The company’s preferred shares were up over 1.6% in early trading in Frankfurt Wednesday.
As with rival Daimler AG (DDAIY), which reported on Tuesday, VW’s figures were helped across the board by the fall in the euro, which made its products more affordable in world markets and boosted the euro value of sales in other currencies such as the Chinese yuan. Revenue rose 10% to €52.7 billion on a rise of only 1.8% in unit sales. The modest rise in deliveries to 2.49 million vehicles ensured that it stayed in second place in the sector’s global rankings behind Toyota Motor Co. (TOYOF), which sold 2.52 million in the first three months of the year.
But VW also profited from a buoyant domestic European market, which has woken up in the last year after a long hibernation in the wake of the Great Recession. Deliveries to customers rose 9.1% in Germany, while exports were up only 0.9%.

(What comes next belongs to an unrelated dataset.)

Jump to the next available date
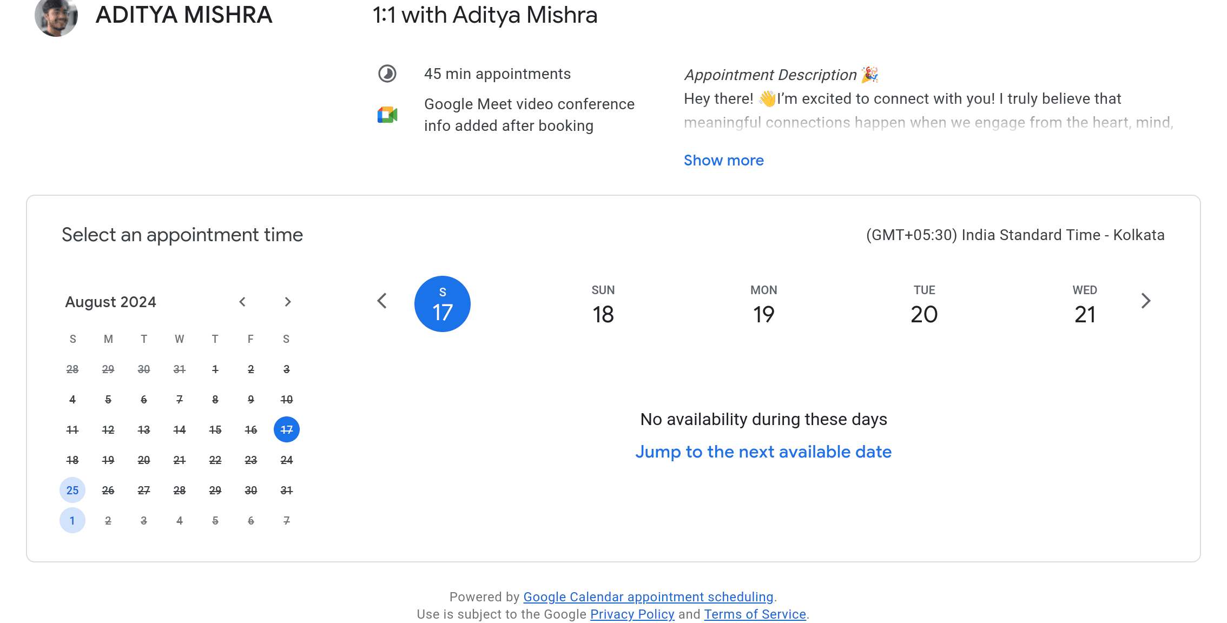This screenshot has width=1227, height=623. 763,452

Daimler, the maker of Mercedes-Benz, had reported unit sales up 13% year-on-year at 641,000 vehicles, generating a record €34.2 billion in quarterly sales. and a 41% rise in profit before income and taxes. With a stronger market presence in the U.S. (where sales were up 14% on the year), Daimler profited more from the relative strength of both the dollar and the U.S. economy in general.
Another place where the two companies’ fortunes diverged was in China, where both are recovering from the shock of an unprecedented antitrust probe by authorities last year.
VW is far better established in the world’s largest car market, but deliveries edged up only 1.2% at VW’s China division (albeit its joint ventures with local partners aren’t included in those figures, and they turned in a 29% rise in operating profit).
While Mercedes sales in China also slowed, they were still up 24% on the year.
“We have always emphasized that 2015 will be a challenging year for the automotive industry as a whole, and also for us,” Winterkorn said. “Our key figures show that the VW group remains on course, despite the headwinds.”
For the full year, the company predicts a 4% rise in revenue from last year’s €202 billion and an operating margin of between 5.5%-6.5%, still at the low end of its (German) peer group. Aside from the VW brand, the company’s MAN and Scania trucks are also struggling.